Sitemap using Cron
« on: February 26, 2010, 09:57:05 AM »
Hey all ,
I have almost around 1,00,000 page URL and it takes so much time in generating sitemap.
now i want to create a cron file which get executed every week and update my sitemap,
now the issue is when i run crawling manually and when session is expired ,they provide a checkbox to start the previous session and continue generating sitemap from the last expire session.So that it do not always start generating it sitemap from first URL.

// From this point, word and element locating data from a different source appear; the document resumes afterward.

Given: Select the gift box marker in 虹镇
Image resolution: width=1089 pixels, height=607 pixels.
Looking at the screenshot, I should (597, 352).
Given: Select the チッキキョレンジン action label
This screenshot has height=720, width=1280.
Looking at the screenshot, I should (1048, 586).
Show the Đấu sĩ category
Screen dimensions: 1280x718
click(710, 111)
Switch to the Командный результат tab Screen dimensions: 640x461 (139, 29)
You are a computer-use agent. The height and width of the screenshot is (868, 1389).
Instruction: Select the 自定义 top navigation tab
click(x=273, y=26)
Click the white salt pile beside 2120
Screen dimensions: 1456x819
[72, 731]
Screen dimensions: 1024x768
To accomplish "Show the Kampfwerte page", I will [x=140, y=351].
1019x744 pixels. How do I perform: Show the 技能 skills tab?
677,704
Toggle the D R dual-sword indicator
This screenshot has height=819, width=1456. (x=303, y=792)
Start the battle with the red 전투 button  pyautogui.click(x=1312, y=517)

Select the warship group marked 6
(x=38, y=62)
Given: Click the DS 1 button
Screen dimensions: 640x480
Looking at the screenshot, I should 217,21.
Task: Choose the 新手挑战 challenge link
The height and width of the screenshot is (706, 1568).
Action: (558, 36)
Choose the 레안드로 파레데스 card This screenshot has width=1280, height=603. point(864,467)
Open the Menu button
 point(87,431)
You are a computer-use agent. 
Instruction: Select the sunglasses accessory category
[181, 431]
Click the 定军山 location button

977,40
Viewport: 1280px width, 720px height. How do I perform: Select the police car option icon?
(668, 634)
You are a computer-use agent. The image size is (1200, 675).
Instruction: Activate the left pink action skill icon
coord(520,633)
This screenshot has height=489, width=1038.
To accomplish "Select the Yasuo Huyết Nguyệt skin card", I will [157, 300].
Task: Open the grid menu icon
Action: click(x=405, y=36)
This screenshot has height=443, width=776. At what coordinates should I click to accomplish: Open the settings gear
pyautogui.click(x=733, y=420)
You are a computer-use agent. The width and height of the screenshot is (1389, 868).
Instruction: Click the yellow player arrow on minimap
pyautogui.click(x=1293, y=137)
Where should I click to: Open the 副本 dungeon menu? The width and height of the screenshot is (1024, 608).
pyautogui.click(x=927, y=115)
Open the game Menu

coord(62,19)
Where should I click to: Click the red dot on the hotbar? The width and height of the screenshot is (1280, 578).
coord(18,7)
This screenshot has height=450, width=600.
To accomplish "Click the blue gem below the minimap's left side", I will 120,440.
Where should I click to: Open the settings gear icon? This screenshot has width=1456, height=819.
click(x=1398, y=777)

So my question is if i run it th' cron , is this file continue execution upto last entry or if it get expire .how do i continue with the last expired session.
Is it like Execution cron again will start the generation from last expire time or anything else required for it.

any help will be greatly appreciated.
Re: Sitemap using Cron
« Reply #1 on: February 27, 2010, 02:02:25 PM »

the cron task automatically resumes previously interrupted session.

with website of this size the best option is to create a limited sitemap - with "Maximum depth" or "Maximume URLs" option limited so that it would gather about 200-300,000 URLs, which would be main pages representing "roadmap" sitemap for search engines.

The crawling time itself depends on the website page generation time mainly, since it crawls the site similar to search engine bots.
For instance, if it it takes 1 second to retrieve every page, then 1000 pages will be crawled in about 16 minutes.

Some of the real-world examples of big db-driven websites:
about 35,000 URLs indexed - 1h 40min total generation time
about 200,000 URLs indexed - 38hours total generation time

With "Max urls" options defined it would be much faster than that.